Exercise task | Copy the listing from the line containing "Find the location of a" through the line containing "Search is located at coordinates (287, 102)." word for word, leaving out the pictures.

Supplied data |
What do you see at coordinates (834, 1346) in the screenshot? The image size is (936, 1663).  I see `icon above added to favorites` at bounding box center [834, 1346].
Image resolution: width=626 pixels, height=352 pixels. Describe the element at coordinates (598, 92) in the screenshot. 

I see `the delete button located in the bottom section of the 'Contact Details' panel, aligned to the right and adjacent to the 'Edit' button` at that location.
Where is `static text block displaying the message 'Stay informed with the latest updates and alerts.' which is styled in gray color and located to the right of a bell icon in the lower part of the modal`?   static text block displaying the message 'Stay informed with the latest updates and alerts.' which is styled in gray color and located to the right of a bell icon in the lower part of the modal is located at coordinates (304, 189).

--

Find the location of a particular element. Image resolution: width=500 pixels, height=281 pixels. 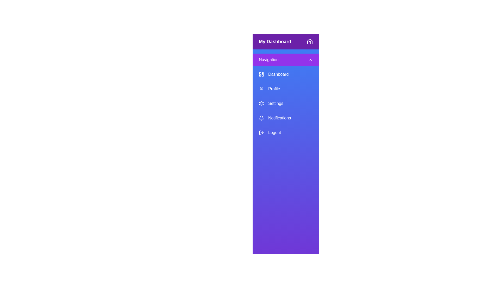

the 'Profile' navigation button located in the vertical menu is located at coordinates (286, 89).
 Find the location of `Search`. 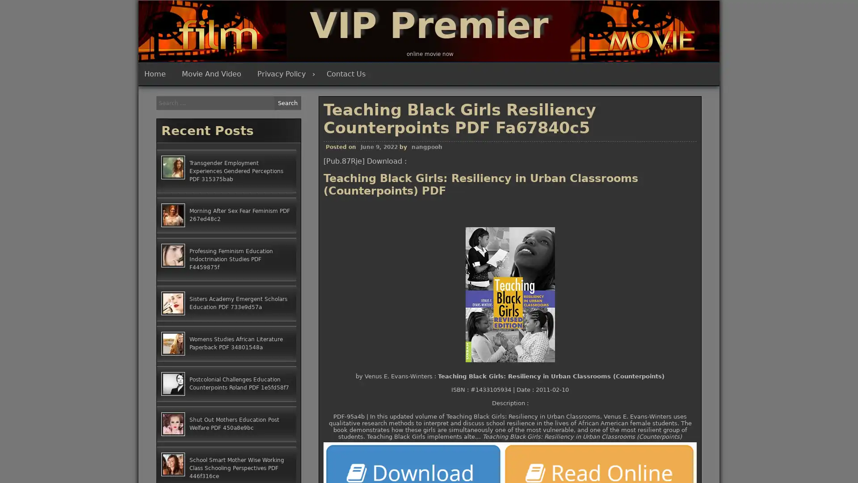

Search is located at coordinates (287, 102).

* * *

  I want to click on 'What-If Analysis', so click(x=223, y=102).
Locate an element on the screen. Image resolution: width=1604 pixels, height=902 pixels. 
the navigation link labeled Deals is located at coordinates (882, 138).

Answer to the task |
Find the location of a particular element. Image resolution: width=500 pixels, height=281 pixels. 

the 'Profile' navigation button located in the vertical menu is located at coordinates (286, 89).
 Find the location of `Search`. 

Search is located at coordinates (287, 102).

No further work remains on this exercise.